*Exercise aim*. Rewrite the items from the line containing "The width and" through the end of the items, swapping "Identify" for "Find" and changing nothing else.

━━━━━ Data for processing

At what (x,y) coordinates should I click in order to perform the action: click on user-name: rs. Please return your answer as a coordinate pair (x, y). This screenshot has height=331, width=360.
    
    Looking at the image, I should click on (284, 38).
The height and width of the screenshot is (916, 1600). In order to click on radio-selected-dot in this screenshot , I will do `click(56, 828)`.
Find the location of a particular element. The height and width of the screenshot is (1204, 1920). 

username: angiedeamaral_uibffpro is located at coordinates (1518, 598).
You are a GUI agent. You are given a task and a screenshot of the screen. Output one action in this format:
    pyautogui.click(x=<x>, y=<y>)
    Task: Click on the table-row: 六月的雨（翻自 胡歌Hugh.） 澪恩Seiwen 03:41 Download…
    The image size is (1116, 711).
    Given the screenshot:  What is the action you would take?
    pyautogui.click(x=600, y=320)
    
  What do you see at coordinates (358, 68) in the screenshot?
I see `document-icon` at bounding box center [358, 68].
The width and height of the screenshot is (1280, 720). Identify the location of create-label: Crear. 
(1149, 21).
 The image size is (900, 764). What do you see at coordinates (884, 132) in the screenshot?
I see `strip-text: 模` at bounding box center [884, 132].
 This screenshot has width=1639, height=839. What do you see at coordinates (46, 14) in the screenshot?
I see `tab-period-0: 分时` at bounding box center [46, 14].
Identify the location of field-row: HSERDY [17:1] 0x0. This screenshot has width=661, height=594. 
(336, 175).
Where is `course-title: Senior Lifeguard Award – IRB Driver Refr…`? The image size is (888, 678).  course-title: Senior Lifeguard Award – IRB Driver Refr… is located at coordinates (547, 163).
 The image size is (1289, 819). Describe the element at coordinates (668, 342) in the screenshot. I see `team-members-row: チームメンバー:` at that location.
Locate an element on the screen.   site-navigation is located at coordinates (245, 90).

━━━━━━━━━━

*Result below*.
The width and height of the screenshot is (1280, 720). Find the location of create-label: Crear. 
(1149, 21).
 The image size is (900, 764). What do you see at coordinates (884, 132) in the screenshot?
I see `strip-text: 模` at bounding box center [884, 132].
 This screenshot has width=1639, height=839. What do you see at coordinates (46, 14) in the screenshot?
I see `tab-period-0: 分时` at bounding box center [46, 14].
Find the location of field-row: HSERDY [17:1] 0x0. This screenshot has width=661, height=594. 
(336, 175).
Where is `course-title: Senior Lifeguard Award – IRB Driver Refr…`? The image size is (888, 678).  course-title: Senior Lifeguard Award – IRB Driver Refr… is located at coordinates (547, 163).
 The image size is (1289, 819). Describe the element at coordinates (668, 342) in the screenshot. I see `team-members-row: チームメンバー:` at that location.
Locate an element on the screen.   site-navigation is located at coordinates (245, 90).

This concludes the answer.